Exercise description: Check every line of the entries below for "computer", and copy the lines that have it.

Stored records
▼▼▼

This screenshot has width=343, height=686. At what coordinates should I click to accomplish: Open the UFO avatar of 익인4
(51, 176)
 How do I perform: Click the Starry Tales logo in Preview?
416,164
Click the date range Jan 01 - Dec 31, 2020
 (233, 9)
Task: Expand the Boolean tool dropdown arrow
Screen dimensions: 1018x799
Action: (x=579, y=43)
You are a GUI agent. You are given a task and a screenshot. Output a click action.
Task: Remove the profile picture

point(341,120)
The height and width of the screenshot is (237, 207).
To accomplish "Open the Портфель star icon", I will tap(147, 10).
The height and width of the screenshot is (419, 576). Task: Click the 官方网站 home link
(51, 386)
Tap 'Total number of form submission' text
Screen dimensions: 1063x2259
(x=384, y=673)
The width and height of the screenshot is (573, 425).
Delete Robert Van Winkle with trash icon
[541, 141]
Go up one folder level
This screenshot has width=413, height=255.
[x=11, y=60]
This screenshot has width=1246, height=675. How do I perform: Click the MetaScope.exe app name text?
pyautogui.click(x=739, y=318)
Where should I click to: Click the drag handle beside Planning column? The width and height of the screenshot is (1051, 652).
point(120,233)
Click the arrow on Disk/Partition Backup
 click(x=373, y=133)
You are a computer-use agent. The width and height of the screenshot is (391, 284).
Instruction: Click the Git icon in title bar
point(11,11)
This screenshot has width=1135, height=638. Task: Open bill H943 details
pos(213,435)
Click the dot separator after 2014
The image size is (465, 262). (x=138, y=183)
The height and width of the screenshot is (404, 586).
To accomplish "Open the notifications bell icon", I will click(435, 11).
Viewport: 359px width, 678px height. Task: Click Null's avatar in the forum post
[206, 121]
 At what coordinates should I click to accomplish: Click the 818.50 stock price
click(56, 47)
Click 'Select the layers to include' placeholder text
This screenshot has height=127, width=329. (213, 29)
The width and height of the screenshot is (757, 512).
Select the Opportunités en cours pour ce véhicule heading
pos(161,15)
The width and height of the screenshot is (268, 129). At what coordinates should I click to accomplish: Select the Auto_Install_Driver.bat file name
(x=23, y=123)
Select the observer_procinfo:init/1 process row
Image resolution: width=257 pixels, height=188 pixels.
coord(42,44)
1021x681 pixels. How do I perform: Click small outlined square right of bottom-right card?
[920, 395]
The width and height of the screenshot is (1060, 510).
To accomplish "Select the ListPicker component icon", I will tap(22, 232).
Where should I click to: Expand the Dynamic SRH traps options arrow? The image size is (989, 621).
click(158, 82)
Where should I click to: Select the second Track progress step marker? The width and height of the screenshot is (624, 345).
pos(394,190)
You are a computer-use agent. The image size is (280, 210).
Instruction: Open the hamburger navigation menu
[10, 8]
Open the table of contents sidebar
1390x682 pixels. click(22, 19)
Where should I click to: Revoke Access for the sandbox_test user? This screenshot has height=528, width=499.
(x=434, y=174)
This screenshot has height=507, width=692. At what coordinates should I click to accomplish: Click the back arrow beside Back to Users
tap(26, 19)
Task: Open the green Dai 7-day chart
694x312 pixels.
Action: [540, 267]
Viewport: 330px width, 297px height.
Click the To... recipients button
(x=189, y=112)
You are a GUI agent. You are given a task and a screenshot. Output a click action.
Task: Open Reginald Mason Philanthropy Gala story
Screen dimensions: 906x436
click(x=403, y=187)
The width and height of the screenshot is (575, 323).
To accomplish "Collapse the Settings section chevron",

▲▲▲

Answer section:
You are a computer-use agent. The width and height of the screenshot is (391, 284).
You are a computer-use agent. The image size is (280, 210).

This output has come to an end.